(Element and text position data)
────────────────────

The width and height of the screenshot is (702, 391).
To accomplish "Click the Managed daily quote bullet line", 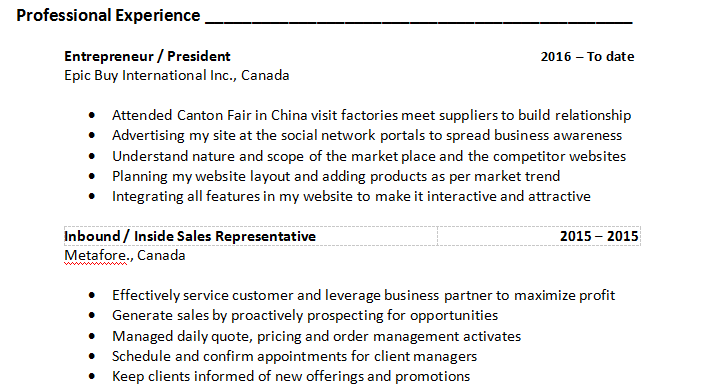I will pos(316,336).
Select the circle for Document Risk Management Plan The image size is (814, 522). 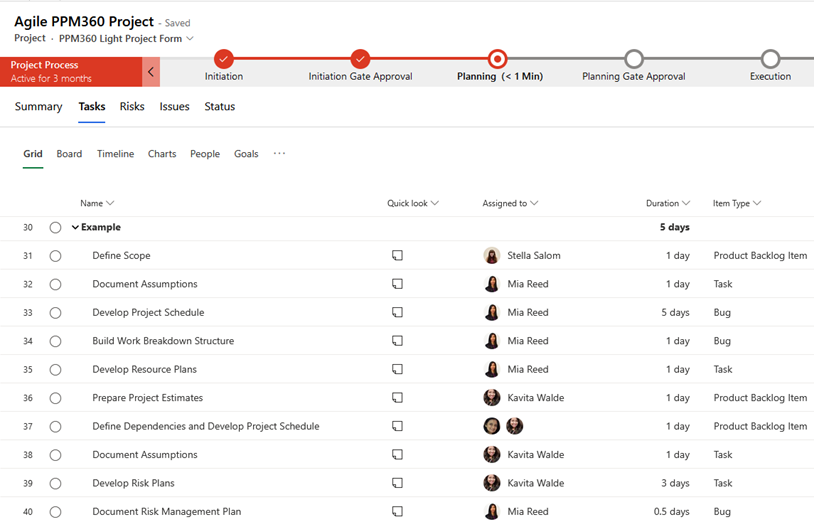click(55, 512)
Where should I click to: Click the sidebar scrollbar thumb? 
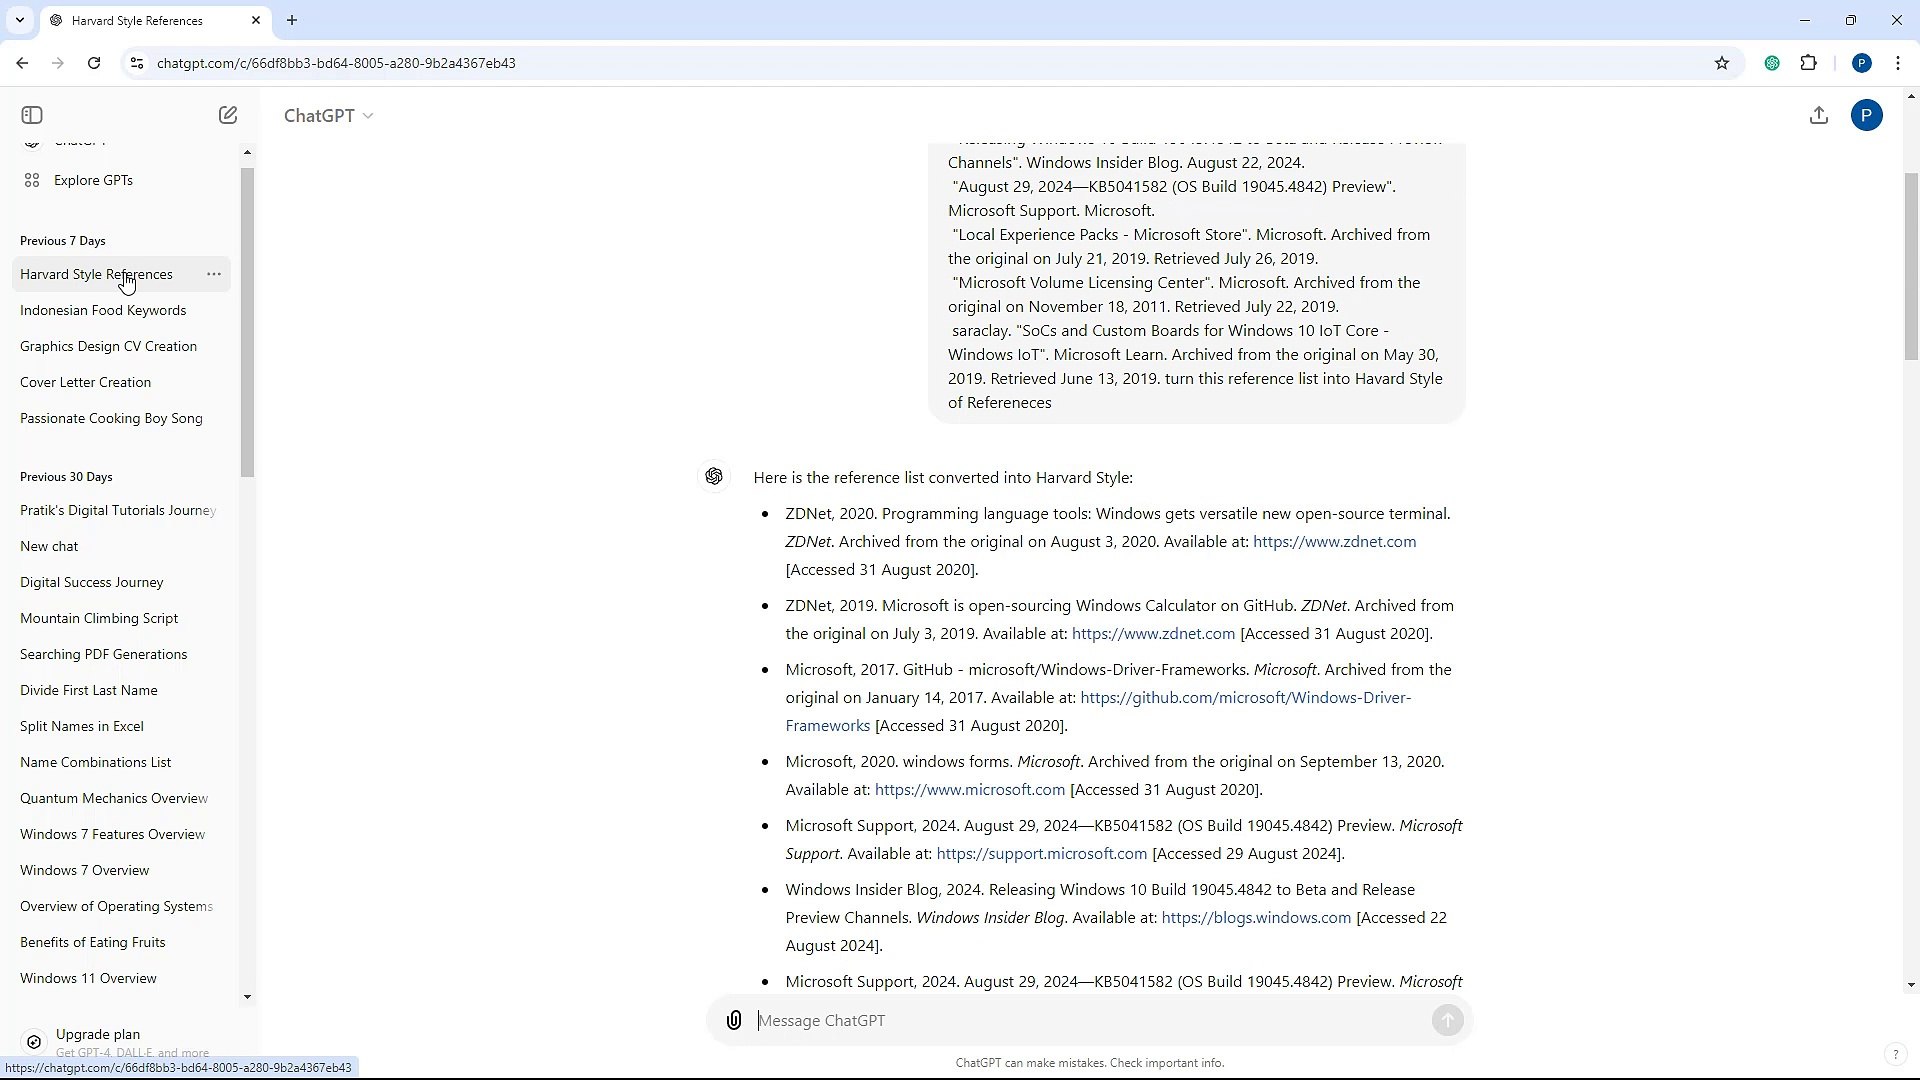247,320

────────────────────

> [Task] Repeat the data word for word, beginning at the line that contains "Where should I" and continuing through the end of the data. Leave the pictures out of your answer.

> [Result below]
Where should I click to: Click the sidebar scrollbar thumb? 
247,320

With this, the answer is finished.